§ MATERIAL PROVIDED:
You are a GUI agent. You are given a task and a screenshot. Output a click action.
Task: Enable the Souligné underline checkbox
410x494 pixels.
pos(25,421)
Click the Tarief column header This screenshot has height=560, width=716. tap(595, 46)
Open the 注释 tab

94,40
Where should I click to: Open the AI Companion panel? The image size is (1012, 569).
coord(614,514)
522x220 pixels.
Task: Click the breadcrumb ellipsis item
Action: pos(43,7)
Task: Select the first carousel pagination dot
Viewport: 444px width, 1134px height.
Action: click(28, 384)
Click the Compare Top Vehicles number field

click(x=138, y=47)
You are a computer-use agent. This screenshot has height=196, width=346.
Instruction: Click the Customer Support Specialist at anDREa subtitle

§ TASK DESCRIPTION:
Rewrite all of the data above, putting "image" in place of every "screenshot" and changing nothing else.

§ FULL SOLUTION:
You are a GUI agent. You are given a task and a image. Output a click action.
Task: Enable the Souligné underline checkbox
410x494 pixels.
pos(25,421)
Click the Tarief column header This image has height=560, width=716. tap(595, 46)
Open the 注释 tab

94,40
Where should I click to: Open the AI Companion panel? The image size is (1012, 569).
coord(614,514)
522x220 pixels.
Task: Click the breadcrumb ellipsis item
Action: pos(43,7)
Task: Select the first carousel pagination dot
Viewport: 444px width, 1134px height.
Action: click(28, 384)
Click the Compare Top Vehicles number field

click(x=138, y=47)
You are a computer-use agent. This image has height=196, width=346.
Instruction: Click the Customer Support Specialist at anDREa subtitle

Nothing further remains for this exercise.